- Exercise instructions -
a. In the press release on the IACHR and UNICEF visit to Haiti, what were the dates of the delegation's visit?
b. Continue the press release on the IACHR and UNICEF visit to Haiti from the point where it stops.

Inter-American Commission on Human Rights













Nº 37/05



Today, the Inter-American Commission on Human Rights (IACHR) and UNICEF’s Regional Office for Latin America and the Caribbean concluded their joint visit to Haiti. The purpose of the visit was to gather information on the situation of children and adolescents in Haiti and to try and draw greater domestic and international attention to the grave violations of the human rights of this segment of the Haitian population. The delegation was headed by Paulo Sérgio Pinheiro, IACHR Commissioner and Children’s Rapporteur and the United Nations Secretary General’s Independent Expert for the Global Study on Violence against Children, and by María Jesús Conde, UNICEF’s Regional Advisor on Child Protection for The Americas and the Caribbean. During its visit from November 2 to 5, 2005, the delegation met with the Minister of Justice, United Nations agencies, representatives of international organizations and of civil society, and with Haitian children and adolescents. The delegation visited children’s detention centers and the border with the Dominican Republic.


At the end of its visit, the delegation expresses its profound concern at the grave violations of the human rights of Haitian children and adolescents being committed as part of the ongoing violence in the country. A number of different sources related cases of murder, the use of children by armed bands, torture, kidnapping, abuse, assault, and sexual exploitation, abandonment, trafficking, smuggling, and corporal punishment. Haitian children and adolescents live in fear, in circumstances marked by extreme poverty and by an increasingly generalized absence of the State. Health, proper food and nutrition, education, and protection services are lacking throughout the country. Under such circumstances, children and adolescents – especially street children and the restaveks -- are extremely vulnerable and exposed to various forms of violence.

- Supplied entries -

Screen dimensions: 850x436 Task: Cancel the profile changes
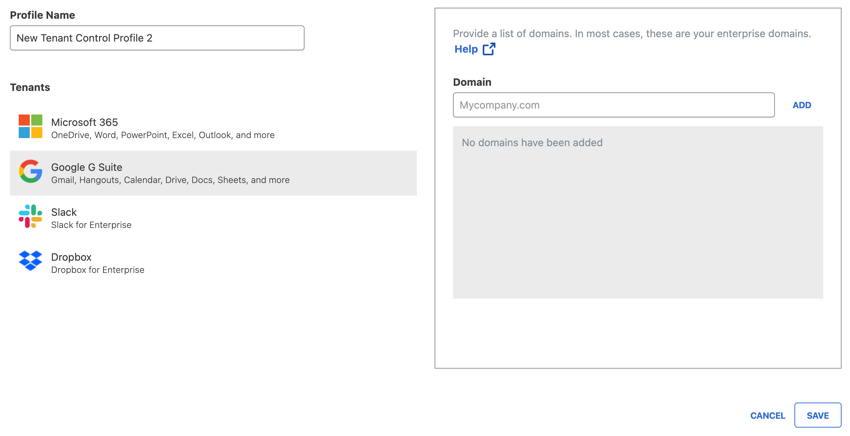point(768,415)
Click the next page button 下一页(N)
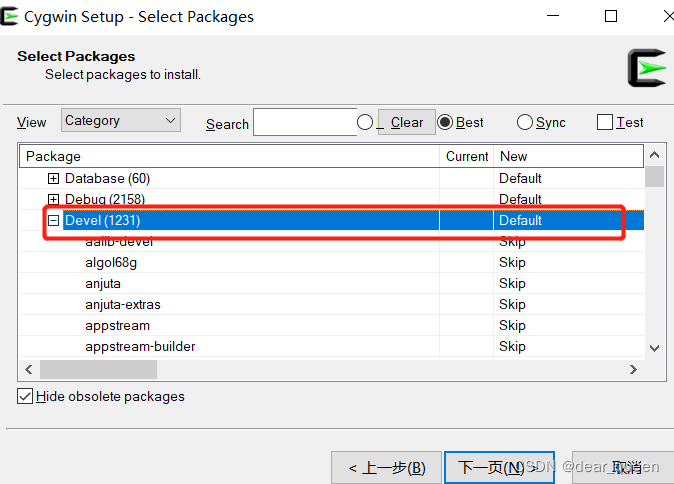Screen dimensions: 674x484 (490, 467)
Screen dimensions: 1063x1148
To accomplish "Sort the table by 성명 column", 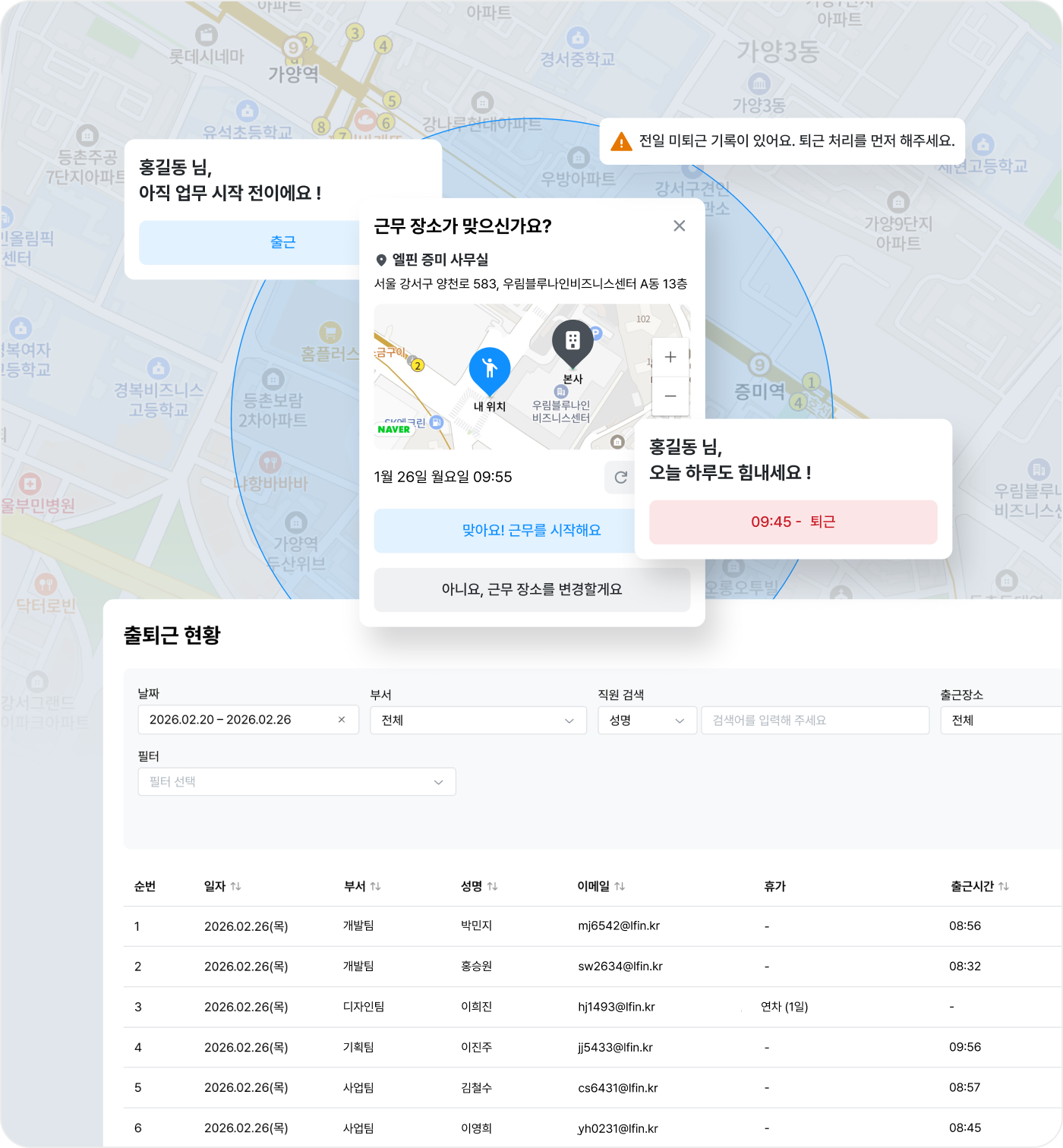I will coord(492,886).
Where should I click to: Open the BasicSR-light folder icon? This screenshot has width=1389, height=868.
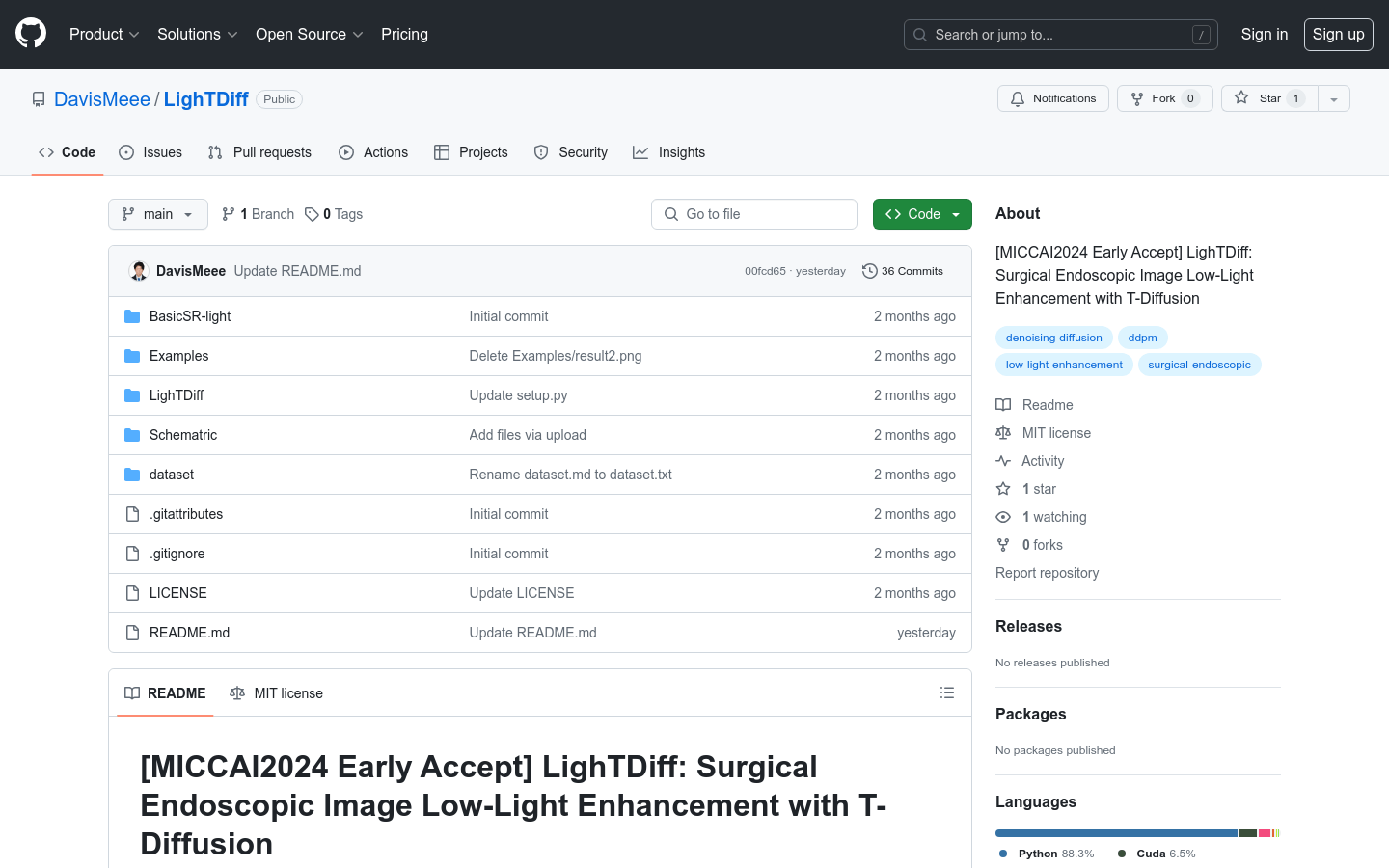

- Exercise responses -
a. November 2 to 5, 2005.

b.
In the words of one of the children interviewed by the delegation: “We understand that this is one of the least advanced countries, but you have to understand that we cannot live in hunger and fear.”


The delegation wishes to draw attention to the effects on children of the lack of an adequate justice system. It means prolonged periods of detention without charges being brought against them and virtually without judicial controls, including the imprisonment of 10-year-old children, in flagrant violation of Haitian law. In the Delmas prison, the delegation observed that, even though the recently inaugurated physical installations are in good shape, there is not enough space to house the number of people there. It noted, too, that children deprived of their liberty have scant access to health care, sufficient and nutritious food, or education and they are not allowed sufficient time for recreational activities or to prepare for their reinsertion in society. The mission points out that the imprisonment of children should be used only as a measure of last resort.


          In its visit to the town of Ouanaminthe, on the border with the Dominican Republic, the delegation observed the lack of control and of legal parameters for transit between the two countries. In that connection, we express our concern at serious denunciations we have received regarding repeated trafficking and smuggling of children and adolescents, who are used for domestic labor, sexual exploitation, and other degrading activities.  


Mindful of the risks to the lives and bodily integrity of human rights defenders, the delegation recommends supporting their efforts and guaranteeing the minimum conditions needed for them to go about their work, which is indispensable for the restoration of democracy in Haiti.


The delegation expresses its concern at the existence of the zones de non-droit (areas where state security forces are not present), in which hundreds of thousands of citizens, most of whom are children and adolescents, are utterly defenseless victims of increasingly blatant violations of their rights, including the right to life. We consider it crucial to bring the influence of the United Nations and of international cooperation to bear on this situation to insure access to it and humanitarian protection.


The delegation considers that proper attention to the rights of Haitian children and adolescents cannot wait until Haiti’s complex political and social problems are resolved. In that connection, it is important to bear in mind the potential contribution of the country’s civil society organizations.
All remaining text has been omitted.